Wallflower is littered with positive and empowering affirmations interlaced with some of GG's experiences that can help encourage readers to nurture their introvert ways instead of hating them and trying to put up a front. It reassures you that you're not mentally ill, socially unstable or a bad friend, mother, lover/wife, etc for needing and immensely enjoying time to yourself at times or being the wallflower at the party. I basically wanted to highlight the whole book. There were so many great points that I totally agree with and have learned throughout my life's journey over time. 

There is nothing wrong with being quiet and a thinker. There is nothing wrong with not saying anything if you have nothing to say, it doesn't mean you aren't exciting or lack intelligence. You simply don't have anything to say at that moment. I'm an observer too so when in new situations with people I don't know, I tend to be quiet at first. I survey the scene and then decide if I want to participate and if so, how much I want to participate. Wallflower encourages you to be true to yourself but also advises to make sure you don't use it as a crutch either. Growth doesn't come from our comfort zones, it comes from stretching and expanding ourselves and taking risks and chances so while we want to be our authentic selves, it's important we continue to push ourselves to grow and mature as well.  If you are single and want a significant other, I doubt you'll find them at home on your couch every weekend. You have to get outside sometimes and engage in things you like so you can meet people. 

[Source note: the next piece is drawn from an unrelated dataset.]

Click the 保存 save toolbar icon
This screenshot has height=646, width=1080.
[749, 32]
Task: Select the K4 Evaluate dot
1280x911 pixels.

For me, and I'm sure GG agrees, nurturing my "wallflower" ways has actually increased my creativity, productivity, passion and drive. I'm happier and more focused when I respect my need to go inward sometimes, I just make sure I balance it though (or I've been known to be on straight hobbit status!). She talks about this in the book also. Most of my grand ideas and revelations come to me when I'm alone in my thoughts swirling around or I'm writing. Does this happen to you too? They randomly come to me out of the blue. Maybe you are like this too, so if you are an introvert or know someone who is, get yourself or them this book. I finished the book feeling refreshed thinking, "somebody GETS me!" I hope you'll have this feeling too as you start to read and complete it.